Disallow access to certain directories

Report · Apr 20, 2013

I have a directory on my server named "documents" that I need to make sure users are authenticated (logged in) before they can access this directory.

The directory contains PDF documents.

Whats happening is that users are bypassing the log in process and directly accessing documents in this documents directory.

When my users log in a SESSION variable "allowin" gets set.

Normally I have an application.cfc or application.cfm file that will redirect the user to the login page if they dont have the session created.

For example if a user tried to access the site directly with a link and not log in they would not be allowed in and be redirected to the log in page.

Thats because the application runs each time a cfm page runs.

But when a user accesses the site at http://www.mysite.com/documents/test.pdf they get in because the application.cfm doesnt run and enforce the SESSION rule.

Because there is not an application.cfm file in the documents directory.

Any ideas on how to use CF to boot users to a login page that try to access a directory that does not contain an application.cfm or .cfc file?

Report · Apr 20, 2013

The reason why this happens is that ColdFusion is never introduced to the equation.

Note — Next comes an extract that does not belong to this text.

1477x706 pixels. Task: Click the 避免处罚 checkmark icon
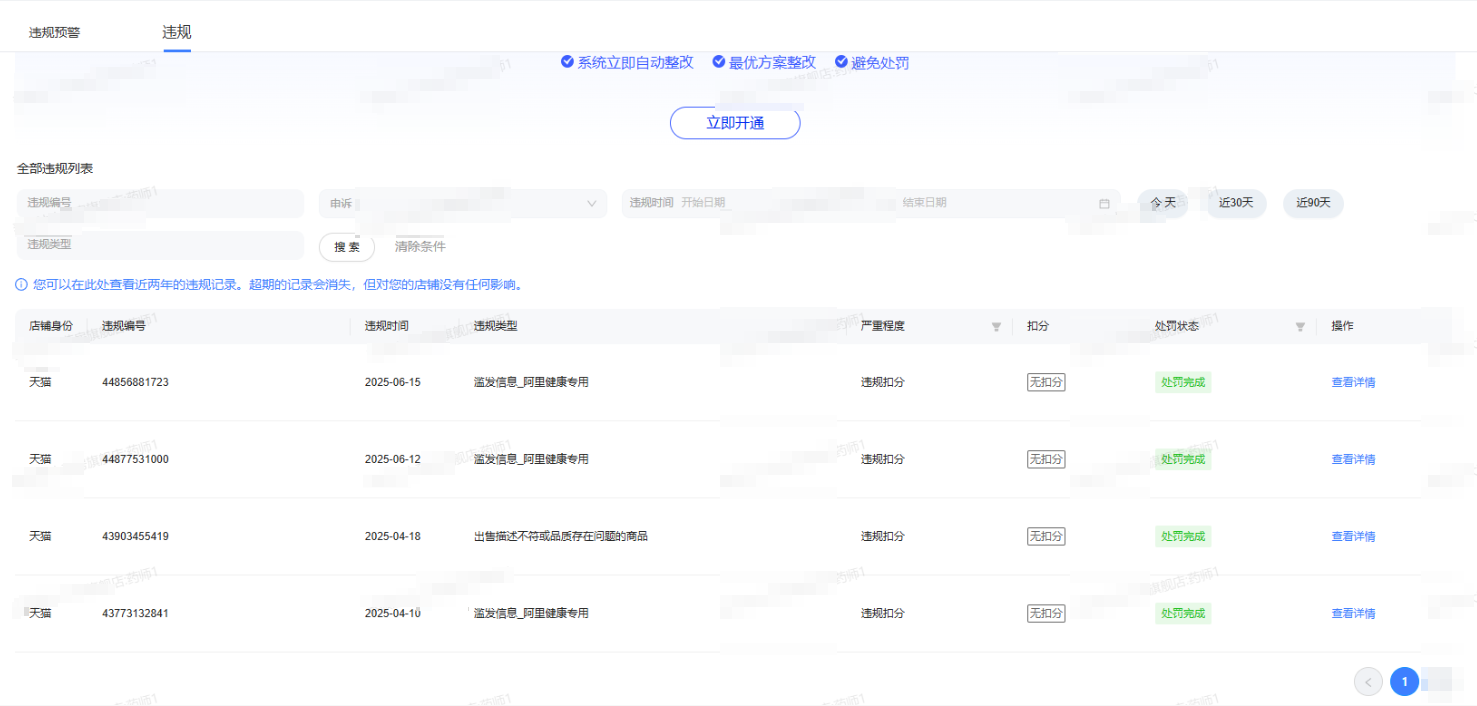point(841,62)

Your webserver gets the request before ColdFusion does. It checks your URL and sees that the path provided is a legitimate one (the directory and file specified exist). It then looks at the extension of the request (.PDF in this case), and chances are, this is setup on the server to just be sent to the user's browser (same as if they requested a GIF, PNG, etc.)

What you should do is place the documents outside of the webroot, so they cannot be navigated to. Then, build a ColdFusion page that is passed an ID or identifier so that it can find the file requested, ie:

http://mysite.com/filedownloader.cfm?filename=test.pdf

Now, since you're actually requesting a CFM file, ColdFusion gets handed the request, can perform Session value checks, etc, and once verified, can actually get and serve up the file from the out-of-webroot directory.

Like with those concerned with not having their artwork stolen when they want to put it online, consider the webroot as a repository for your application files. See these PDFs and such as "resources" or "file content" that exists outside that, and as such, it should reside in a different location, inaccessible by those who can access your site.

Report · Apr 20, 2013

Yes I agree that your slution will work.

I think it would be a massive undertaking to move all of these documents and then fix all of the links.

How about this?

Is there a way to limit access to the documents directory by allowing only users from certain referrers?

Report · Apr 20, 2013

People can spoof their HTTP referer, so I wouldn't rely on that being a valid method.

Are you unable to lock down the directory from the server? ie, setting it's authentication to require users to enter a valid password?

Do you have access to your web server's ACP?

Report · Apr 20, 2013

This is an existing application so I dont want to change the rules to require users to enter a valid password.

Is there someway to invoke the cold fusion server to run when the documents directory is accessed?

If that were possible I could use an applciation.cfm to do this.

Report · Apr 20, 2013

Not that I know of.

You could go so far as to setup the server to route .pdf calls to ColdFusion, so ColdFusion would fire off its Application.cfc when you request the file, but you would have to detect that the user is requesting these files via the onRequestStart() and then put together some code that would read and serve up the PDF file with <cfcontent> and the appropriate mime type.

As it stands, ColdFusion never intercepts the request. My suggestion makes it so that *.pdf would fire off CF as if you were requesting a .cfm. You'd then add special code to determine if the user requeseted a .pdf, and if so, to alter the request to call the PDF file and serve it to the user.

This is a very jerry-rigged method since you seem to be very limited in low-level access.